Be a Drama Teacher: Career Information and Requirements

Learn how to become a drama teacher. Research the job description and the education and licensing requirements and find out how to start a career as a drama teacher.

Do I Want to Be a Drama Teacher?

Drama teachers assist students in exploring their creativity and building interpersonal skills via classroom activities and theater productions. They utilize instructional methods to create lesson plans, exercises and other activities to help students master costume and set design, acting and directing. These teachers may work with students from kindergarten through high school, depending on the certification type offered by one's university. Working with young people on a daily basis may be tiring or frustrating. Many educators find great reward in seeing their students' progress and accomplishments, however.

Job Requirements

A bachelor's degree in theater or drama with teacher preparation credit is required to teach drama at all school levels. After completing their degrees and all specified exams, aspiring teachers should be poised to secure teacher certification for the state where they expect to be employed in the public schools.

The following table displays the primary requirements for working as a drama teacher:

Common Requirements
Degree Level Bachelor's degree required; some states require a master's degree*
Degree Field Theater arts education**
Licensure and/or Certification Teacher certification required*
Experience Student teaching internship required*
Key Skills Patience, instructional skills, communication skills*

Sources: *U.S. Bureau of Labor Statistics, **University of North Carolina-Asheville.

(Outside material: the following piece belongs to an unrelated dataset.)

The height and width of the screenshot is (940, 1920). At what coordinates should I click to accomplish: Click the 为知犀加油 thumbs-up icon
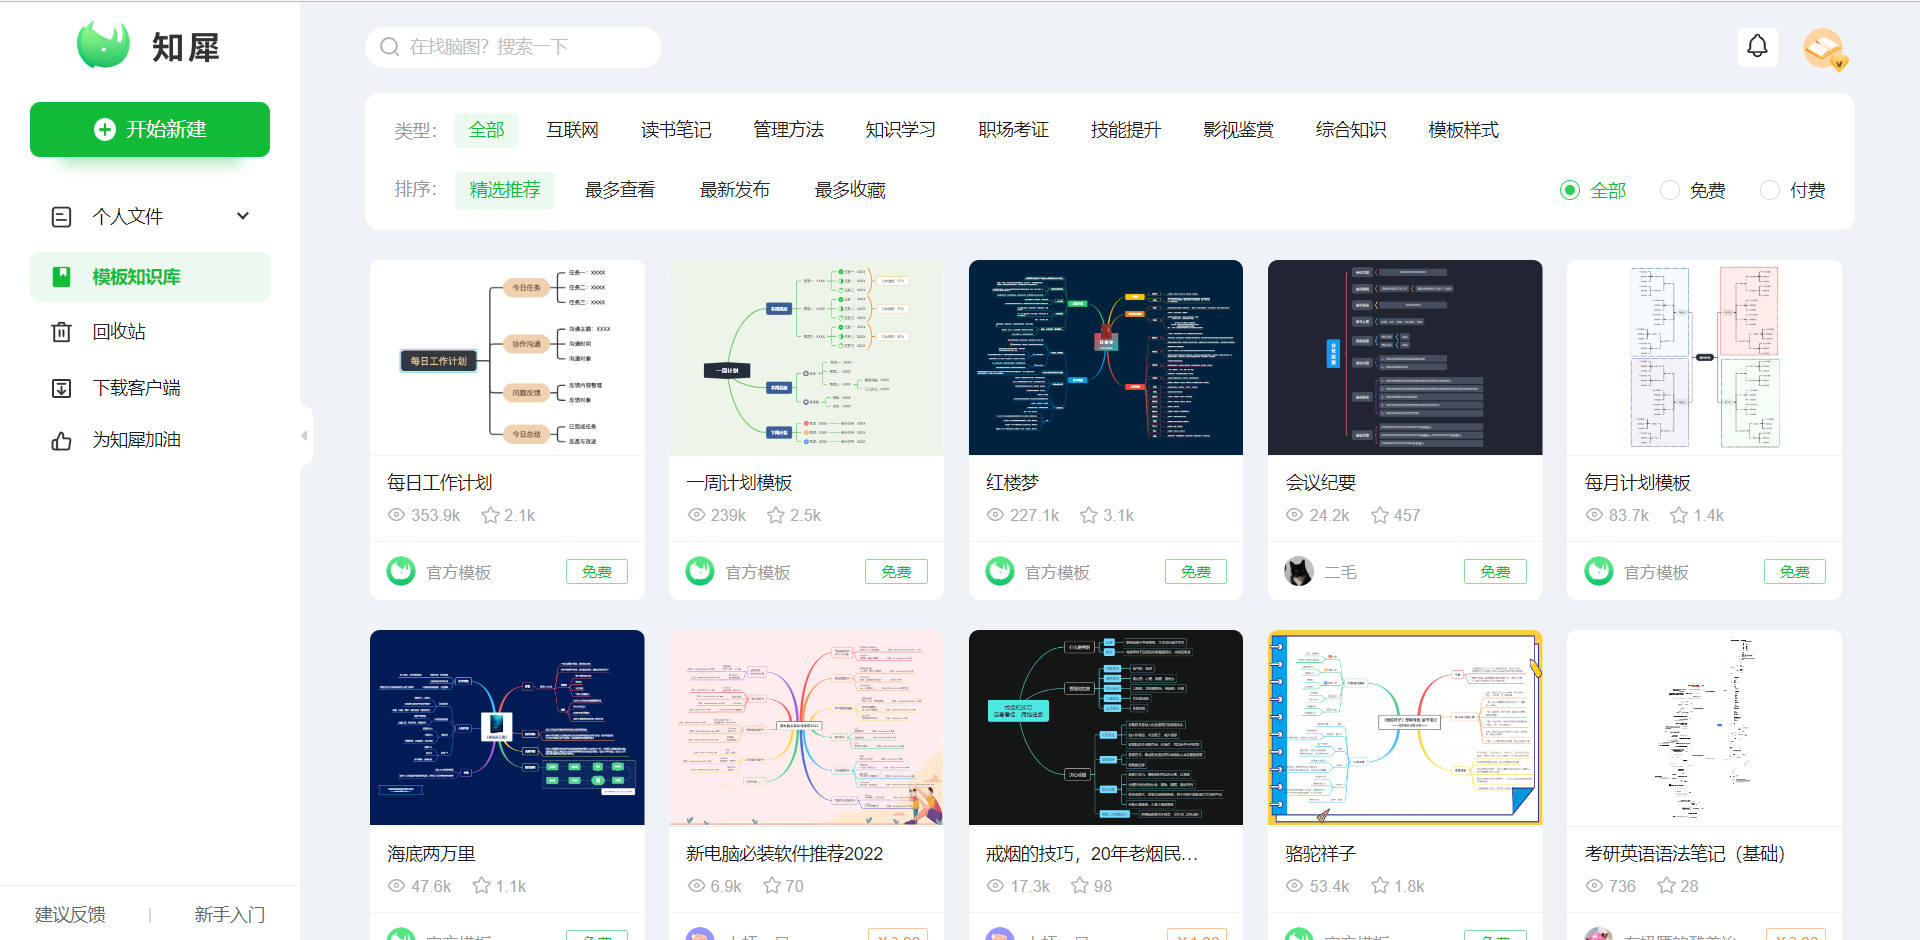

Step 1: Earn a Bachelor's Degree

The minimum education requirement for a career as a drama teacher is the completion of a 4-year degree program at a college or university. Bachelor's degrees in theater arts education or drama education are typical for drama teachers in secondary schools. Education programs center on areas such as child and adolescent development, teaching diverse learners and lesson preparation. Teacher education programs can be completed concurrently with the bachelor's degree program or independently after earning a bachelor's degree. While attending college, a prospective drama teacher must fulfill an internship or supervised field experience at a local school.

Success Tip:

  • Get certification in an additional supplementary area. Some theater or drama education programs suggest future drama teachers should become licensed in another subject area as well as drama. If one decides to pursue dual certification in a related discipline, the versatility of being able to teach another class could be helpful when seeking employment.

Step 2: Get a Teaching Certificate

All teaching positions in public school systems, including drama, require applicants to have state certification. Each state's State Board of Education usually administers licensing. Licensing requirements vary but typically include the completion of a teacher preparation program, internship and an exam. Alternative licenses are also available for individuals with a bachelor's degree in a field other than education.

Other than a bachelor's degree and student teaching field experience, the guidelines for certification differ by state. Every state usually assesses educators using an examination process to confirm they're eligible, but the exams utilized may differ. A teacher should be able to obtain teacher certification after finishing a bachelor's degree, student teaching and passing all professional examinations relevant to his or her state. Requirements to stay licensed may also vary, but can include continuing education classes. Some states require teachers to earn an additional post-baccalaureate degree.

Step 3: Complete a Master's Degree

Certain public schools require teaching applicants to possess a master's degree. Master's degree programs concentrate on teaching literature, literary theory, linguistics, rhetoric and composition, and many require the completion of a master's thesis or research project. Many master's programs are designed for those who have received a bachelor's degree in theater arts or drama, but are not certified, or for educators certified in different subjects who would like a drama or theater arts certification. Sometimes theater arts or drama teachers with bachelor's degrees enroll in a master's degree program to further their careers even when their state does not expect education beyond a bachelor's degree.